Chemoproteomics Maps Glycolytic Targetome in Cancer Cells

2020 
Hyperactivated glycolysis, favoring uncontrolled growth and metastasis by producing essential metabolic intermediates engaging bioenergetics and biosynthesis, is a metabolic hallmark of most cancers. Although sporadic information has revealed glycolytic metabolites also possess non-metabolic function as signaling molecules, it remains largely elusive how these metabolites interact and functionally regulate their binding targets. Here, we developed a Target Responsive Accessibility Profiling (TRAP) approach for mapping the glycolytic targetome in cancer cells. We identified 913 proteins and 2,487 interactions as target candidates for 10 metabolites involved in glycolysis. The elucidated targetome uncovers diverse regulatory modalities of glycolytic metabolites involving the direct perturbation of carbohydrate metabolism enzymes, intervention of transcriptional control, modulation of proteome-level acetylation and disruption of protein complex assemblies. The advantages gained by enhanced glycolysis in cancer cells through these distinct mechanisms are innovated by discovering lactate as a ligand for an orphan transcriptional regulator TRIM 28 that promotes p53 degradation, and by identifying pyruvate acting against a cell apoptosis inducer trichostatin A via attenuating protein acetylation. Lastly, the inhibition of glycolytic key enzymes led to identify an intrinsically active glycolytic intermediate, glyceraldehyde 3-phosphate, that elicits its cytotoxic effects by engaging with ENO1 and MTHFD1. Collectively, the mapped targetome constitutes a fertile source for understanding how glycolysis finely tunes cancer metabolism and signaling in favor of tumor growth, and fostering the exploitation of glycolytic targetome as promising nodes for cancer therapeutics development.

* _ABOUT THIS EXERCISE_
Answer from the glycolytic targetome abstract:
(a) How many proteins and how many interactions were identified as target candidates?
(b) For which orphan transcriptional regulator was lactate discovered to be a ligand?
(c) Which two proteins does glyceraldehyde 3-phosphate engage to produce its cytotoxic effects?

* _COLLECTED DATA_
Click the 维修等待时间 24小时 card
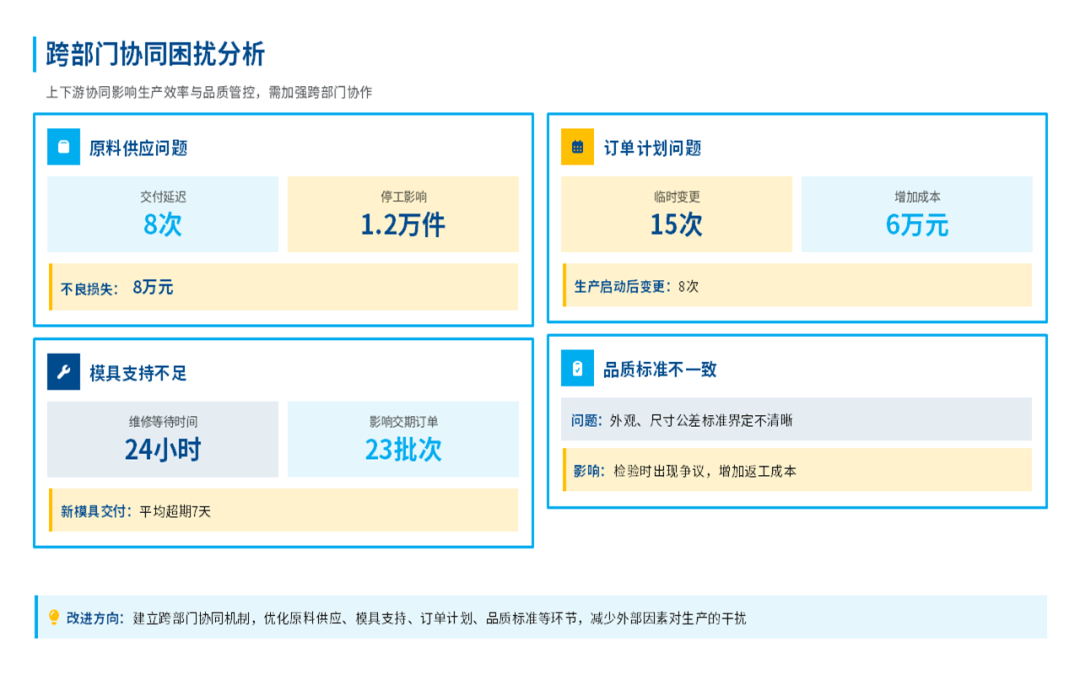This screenshot has height=675, width=1080. pos(163,439)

* _EXERCISE ANSWER_
(a) 913 proteins and 2,487 interactions.
(b) TRIM 28.
(c) ENO1 and MTHFD1.